Providers in Virginia are excited about a proposal that would allow nursing homes to administer CBD and THC-A oil to certified residents. 

“We really believe that the legislation is moving toward positive aging for all Virginians,” Dana Parsons, vice president & legislative counsel for LeadingAge Virginia, told McKnight’s

Senate Bill 185, which would also apply to assisted living facilities and hospice programs, allows employees to administer the medications to residents who have been issued a valid, written certification for it. Current state law restricts the use of CBD and THC-A oil to Board of Pharmacy-registered patients.  

The legislation is now making its rounds through the state House after passing the Senate. Providers believe there’s a good change the legislation will be passed and signed into law by Gov. Ralph Northam (D).

The legislation comes during a time when cannabis use continues to rise among older Americans. More than 30 states have also either legalized medical cannabis or CBD oil. 

“If the resident and [their] practitioner believes that this is a good alternative for them to use, then we believe that this law will support that. [This] could be an overall benefit to the resident,” Parsons said. 

The Virginia Health Care Association – Virginia Center for Assisted Living also expressed excitement for the legislation, adding that it worked with bill sponsor Sen. Siobhan Dunnavant (R) and its state agency partners on the bill. 

“Under Dunnavant’s leadership, Virginia is taking steps in the right direction to help nursing facilities and assisted living communities navigate the issues around resident’s use and possession of CBD or THC-A,” said April Payne, LNHA, the association’s vice president of quality improvement and director of VCAL. 

If the law is passed, the association encouraged providers to draft policies on the regulation and also include copies of resident certifications. 

“We will be working with our members to support them with this,” Parsons said. 
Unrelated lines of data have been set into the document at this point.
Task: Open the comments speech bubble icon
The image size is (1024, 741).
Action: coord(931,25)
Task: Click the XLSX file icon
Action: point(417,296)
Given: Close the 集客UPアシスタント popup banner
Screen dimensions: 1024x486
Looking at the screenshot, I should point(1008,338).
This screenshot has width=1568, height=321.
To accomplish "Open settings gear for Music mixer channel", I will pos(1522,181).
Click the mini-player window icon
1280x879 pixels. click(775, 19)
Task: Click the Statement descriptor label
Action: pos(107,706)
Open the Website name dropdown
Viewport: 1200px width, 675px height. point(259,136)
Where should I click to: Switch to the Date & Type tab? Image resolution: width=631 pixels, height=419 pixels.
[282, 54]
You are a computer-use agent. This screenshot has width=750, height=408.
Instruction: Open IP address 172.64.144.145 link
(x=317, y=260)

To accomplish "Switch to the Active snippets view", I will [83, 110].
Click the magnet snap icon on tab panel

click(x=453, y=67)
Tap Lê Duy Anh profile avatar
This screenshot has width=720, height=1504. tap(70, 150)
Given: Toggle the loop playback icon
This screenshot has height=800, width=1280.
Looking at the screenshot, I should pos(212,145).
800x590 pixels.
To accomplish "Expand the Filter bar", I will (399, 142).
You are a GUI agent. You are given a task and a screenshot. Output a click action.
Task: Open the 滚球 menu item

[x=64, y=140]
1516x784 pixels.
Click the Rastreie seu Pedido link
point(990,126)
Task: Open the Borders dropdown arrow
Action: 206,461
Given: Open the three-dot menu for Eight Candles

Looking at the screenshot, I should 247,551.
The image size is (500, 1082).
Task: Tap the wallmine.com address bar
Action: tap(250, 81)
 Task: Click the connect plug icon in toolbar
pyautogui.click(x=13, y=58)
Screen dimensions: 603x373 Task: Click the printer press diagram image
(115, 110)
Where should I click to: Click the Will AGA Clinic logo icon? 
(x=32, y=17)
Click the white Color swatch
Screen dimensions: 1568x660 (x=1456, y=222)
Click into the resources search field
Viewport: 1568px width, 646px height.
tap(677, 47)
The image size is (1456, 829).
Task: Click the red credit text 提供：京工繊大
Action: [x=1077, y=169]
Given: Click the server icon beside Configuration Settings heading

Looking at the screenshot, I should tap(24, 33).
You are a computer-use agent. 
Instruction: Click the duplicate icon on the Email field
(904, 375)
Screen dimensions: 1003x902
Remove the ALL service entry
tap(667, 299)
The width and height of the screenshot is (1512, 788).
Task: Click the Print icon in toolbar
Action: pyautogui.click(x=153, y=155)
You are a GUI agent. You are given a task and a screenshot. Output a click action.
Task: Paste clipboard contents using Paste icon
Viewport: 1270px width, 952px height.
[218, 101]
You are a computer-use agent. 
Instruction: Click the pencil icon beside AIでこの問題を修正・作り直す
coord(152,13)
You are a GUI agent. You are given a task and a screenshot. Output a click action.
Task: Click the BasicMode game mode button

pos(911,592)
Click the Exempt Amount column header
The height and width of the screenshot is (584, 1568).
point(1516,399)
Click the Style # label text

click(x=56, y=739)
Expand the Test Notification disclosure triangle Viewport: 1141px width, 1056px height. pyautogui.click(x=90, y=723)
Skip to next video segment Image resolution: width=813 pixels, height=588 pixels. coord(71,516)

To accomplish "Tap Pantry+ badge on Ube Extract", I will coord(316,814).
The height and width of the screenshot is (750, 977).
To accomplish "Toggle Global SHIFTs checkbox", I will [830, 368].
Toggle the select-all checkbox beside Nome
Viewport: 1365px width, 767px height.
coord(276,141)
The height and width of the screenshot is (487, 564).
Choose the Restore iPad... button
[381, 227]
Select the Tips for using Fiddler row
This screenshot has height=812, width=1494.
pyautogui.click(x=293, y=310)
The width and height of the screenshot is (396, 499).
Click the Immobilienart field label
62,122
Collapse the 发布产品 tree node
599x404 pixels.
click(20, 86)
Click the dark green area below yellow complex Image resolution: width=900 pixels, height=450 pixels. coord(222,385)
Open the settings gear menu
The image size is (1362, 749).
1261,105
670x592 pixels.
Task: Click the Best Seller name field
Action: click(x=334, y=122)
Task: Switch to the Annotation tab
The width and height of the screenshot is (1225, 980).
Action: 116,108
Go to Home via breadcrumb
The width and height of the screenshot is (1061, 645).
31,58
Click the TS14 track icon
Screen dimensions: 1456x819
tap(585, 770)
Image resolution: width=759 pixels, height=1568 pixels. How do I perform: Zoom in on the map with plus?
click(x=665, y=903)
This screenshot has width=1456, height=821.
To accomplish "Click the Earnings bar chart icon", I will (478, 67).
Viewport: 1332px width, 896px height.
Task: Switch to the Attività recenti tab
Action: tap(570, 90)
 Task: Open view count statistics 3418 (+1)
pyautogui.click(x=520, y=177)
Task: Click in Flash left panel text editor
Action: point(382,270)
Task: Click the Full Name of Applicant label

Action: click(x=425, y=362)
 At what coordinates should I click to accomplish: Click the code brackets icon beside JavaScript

With marijuana being listed as a schedule I drug, Parsons said some providers have been concerned about the federal implications if the law is passed and implemented. Schedule I drugs are those that have “no currently accepted medical use and a high potential for abuse,” as defined by the Drug Enforcement Administration. 

“For those certified communities, we will continue to work with them and seek guidance from [the Centers for Medicare & Medicaid Services] on how they could move forward with implementing the new law,” Parsons said. 

Parsons added she doesn’t believe there is much chance the regulation could be abused since residents need to have written certification and state approval before being given the medication. 

“There’s a lot of accountability in place. I don’t see that being a concern,” she said.